**Written exercise:** Put the lines of the entries below into a JSON list of strings, one string per line with blank lines left out, beginning at the line that contains "coordinates (648, 252)." and stopping after the line that contains "(425, 100).".

**Records for the exercise:**
====================

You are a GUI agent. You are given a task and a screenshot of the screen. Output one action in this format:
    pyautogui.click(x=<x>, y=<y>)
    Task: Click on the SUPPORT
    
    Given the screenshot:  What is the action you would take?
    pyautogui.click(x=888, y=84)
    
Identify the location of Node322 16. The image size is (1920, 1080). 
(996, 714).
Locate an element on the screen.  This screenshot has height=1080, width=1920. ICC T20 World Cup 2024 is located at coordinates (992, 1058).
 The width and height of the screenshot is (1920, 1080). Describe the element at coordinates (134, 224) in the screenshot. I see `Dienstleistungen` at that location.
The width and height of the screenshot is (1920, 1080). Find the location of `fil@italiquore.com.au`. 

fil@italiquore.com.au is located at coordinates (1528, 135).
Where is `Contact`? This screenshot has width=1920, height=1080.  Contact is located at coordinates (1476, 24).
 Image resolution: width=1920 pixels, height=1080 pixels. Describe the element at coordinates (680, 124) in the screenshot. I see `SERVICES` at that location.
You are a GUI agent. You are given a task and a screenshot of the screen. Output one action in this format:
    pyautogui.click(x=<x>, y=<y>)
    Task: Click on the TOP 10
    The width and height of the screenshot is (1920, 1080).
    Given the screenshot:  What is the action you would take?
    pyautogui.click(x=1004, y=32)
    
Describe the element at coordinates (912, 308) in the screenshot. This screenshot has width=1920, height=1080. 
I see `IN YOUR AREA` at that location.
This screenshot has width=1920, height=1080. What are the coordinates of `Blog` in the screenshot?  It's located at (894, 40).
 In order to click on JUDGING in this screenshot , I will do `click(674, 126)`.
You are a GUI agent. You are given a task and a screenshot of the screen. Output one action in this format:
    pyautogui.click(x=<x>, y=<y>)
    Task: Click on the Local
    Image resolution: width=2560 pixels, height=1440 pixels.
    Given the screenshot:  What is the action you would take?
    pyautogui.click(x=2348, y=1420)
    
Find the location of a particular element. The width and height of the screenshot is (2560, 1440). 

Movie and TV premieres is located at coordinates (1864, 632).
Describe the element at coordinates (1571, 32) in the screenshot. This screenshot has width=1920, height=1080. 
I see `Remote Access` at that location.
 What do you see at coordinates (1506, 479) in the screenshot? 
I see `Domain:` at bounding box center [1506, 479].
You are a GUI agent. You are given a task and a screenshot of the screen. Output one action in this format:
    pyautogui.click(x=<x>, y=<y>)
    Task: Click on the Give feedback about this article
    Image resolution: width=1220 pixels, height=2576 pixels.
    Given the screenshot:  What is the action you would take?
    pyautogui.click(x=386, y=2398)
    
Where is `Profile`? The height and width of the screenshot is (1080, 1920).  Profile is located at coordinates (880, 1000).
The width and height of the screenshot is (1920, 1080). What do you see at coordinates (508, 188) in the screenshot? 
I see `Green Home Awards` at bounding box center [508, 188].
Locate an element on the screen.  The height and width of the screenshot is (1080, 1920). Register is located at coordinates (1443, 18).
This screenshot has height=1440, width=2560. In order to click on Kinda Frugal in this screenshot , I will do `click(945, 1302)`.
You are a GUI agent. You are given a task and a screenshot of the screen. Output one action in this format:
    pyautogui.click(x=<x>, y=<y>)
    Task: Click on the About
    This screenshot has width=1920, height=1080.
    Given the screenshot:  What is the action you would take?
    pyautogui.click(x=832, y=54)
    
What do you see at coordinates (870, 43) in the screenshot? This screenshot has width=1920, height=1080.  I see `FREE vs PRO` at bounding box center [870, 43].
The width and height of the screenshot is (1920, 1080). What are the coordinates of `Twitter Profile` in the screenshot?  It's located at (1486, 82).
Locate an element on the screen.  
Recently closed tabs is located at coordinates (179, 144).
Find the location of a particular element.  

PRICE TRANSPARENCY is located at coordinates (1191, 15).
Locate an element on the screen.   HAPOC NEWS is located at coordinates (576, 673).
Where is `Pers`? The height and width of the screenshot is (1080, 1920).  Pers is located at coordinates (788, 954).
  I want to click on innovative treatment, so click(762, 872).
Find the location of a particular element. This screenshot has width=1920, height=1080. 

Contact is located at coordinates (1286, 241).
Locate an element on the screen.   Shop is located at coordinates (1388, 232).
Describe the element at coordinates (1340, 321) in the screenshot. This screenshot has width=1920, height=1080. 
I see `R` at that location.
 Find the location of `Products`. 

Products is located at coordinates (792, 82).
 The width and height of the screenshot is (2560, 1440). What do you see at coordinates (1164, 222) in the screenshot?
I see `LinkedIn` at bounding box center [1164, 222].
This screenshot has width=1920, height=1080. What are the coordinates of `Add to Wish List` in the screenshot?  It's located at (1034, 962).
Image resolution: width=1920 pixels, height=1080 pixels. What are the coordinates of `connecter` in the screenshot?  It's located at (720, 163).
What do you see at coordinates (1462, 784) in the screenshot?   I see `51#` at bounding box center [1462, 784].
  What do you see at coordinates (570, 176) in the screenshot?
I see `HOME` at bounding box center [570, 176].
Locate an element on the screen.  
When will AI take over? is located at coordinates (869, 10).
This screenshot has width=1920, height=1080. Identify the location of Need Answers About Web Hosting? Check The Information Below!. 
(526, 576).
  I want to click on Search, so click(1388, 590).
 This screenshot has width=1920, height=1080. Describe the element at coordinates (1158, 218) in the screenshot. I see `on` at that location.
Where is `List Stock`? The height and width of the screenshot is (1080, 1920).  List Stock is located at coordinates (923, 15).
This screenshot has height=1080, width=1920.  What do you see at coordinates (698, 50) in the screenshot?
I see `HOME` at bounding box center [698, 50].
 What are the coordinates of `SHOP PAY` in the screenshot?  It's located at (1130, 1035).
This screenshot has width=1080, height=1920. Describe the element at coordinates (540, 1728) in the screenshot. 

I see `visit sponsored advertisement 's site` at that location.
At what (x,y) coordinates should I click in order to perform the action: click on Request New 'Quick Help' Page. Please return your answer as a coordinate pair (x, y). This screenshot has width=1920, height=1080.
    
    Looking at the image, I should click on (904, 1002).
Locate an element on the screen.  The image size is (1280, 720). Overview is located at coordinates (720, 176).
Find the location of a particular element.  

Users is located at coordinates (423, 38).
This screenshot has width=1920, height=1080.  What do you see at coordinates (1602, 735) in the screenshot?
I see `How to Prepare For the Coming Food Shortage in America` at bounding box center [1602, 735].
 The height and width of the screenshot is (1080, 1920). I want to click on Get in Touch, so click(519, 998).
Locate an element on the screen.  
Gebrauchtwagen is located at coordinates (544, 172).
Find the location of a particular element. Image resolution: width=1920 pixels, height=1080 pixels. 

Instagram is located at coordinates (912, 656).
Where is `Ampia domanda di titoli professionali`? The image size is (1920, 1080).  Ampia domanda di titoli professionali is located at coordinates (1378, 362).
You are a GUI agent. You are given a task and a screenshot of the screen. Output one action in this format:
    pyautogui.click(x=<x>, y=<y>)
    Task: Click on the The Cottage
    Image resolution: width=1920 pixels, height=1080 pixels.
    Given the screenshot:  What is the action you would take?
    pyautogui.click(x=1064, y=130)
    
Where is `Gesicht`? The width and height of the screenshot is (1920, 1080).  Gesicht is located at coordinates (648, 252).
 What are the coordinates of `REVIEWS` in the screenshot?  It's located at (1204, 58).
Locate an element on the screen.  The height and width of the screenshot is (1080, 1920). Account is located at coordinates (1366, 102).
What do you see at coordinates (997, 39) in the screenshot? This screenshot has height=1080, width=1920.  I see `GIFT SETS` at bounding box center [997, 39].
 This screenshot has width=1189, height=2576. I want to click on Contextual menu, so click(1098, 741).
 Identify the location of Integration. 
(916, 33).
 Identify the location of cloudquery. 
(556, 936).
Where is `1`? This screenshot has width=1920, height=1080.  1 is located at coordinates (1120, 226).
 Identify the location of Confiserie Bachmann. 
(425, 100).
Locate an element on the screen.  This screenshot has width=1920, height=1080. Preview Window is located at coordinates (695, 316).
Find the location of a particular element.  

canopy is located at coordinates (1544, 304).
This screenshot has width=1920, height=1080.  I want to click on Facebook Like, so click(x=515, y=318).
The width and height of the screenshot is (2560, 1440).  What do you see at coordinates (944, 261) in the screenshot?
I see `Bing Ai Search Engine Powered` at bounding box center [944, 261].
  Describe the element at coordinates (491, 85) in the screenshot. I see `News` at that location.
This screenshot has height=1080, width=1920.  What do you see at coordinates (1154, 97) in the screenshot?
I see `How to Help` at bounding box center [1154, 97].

====================

**The result:**
[
  "Where is `Gesicht`? The width and height of the screenshot is (1920, 1080).  Gesicht is located at coordinates (648, 252).",
  " What are the coordinates of `REVIEWS` in the screenshot?  It's located at (1204, 58).",
  "Locate an element on the screen.  The height and width of the screenshot is (1080, 1920). Account is located at coordinates (1366, 102).",
  "What do you see at coordinates (997, 39) in the screenshot? This screenshot has height=1080, width=1920.  I see `GIFT SETS` at bounding box center [997, 39].",
  " This screenshot has width=1189, height=2576. I want to click on Contextual menu, so click(1098, 741).",
  " Identify the location of Integration. ",
  "(916, 33).",
  " Identify the location of cloudquery. ",
  "(556, 936).",
  "Where is `1`? This screenshot has width=1920, height=1080.  1 is located at coordinates (1120, 226).",
  " Identify the location of Confiserie Bachmann. ",
  "(425, 100)."
]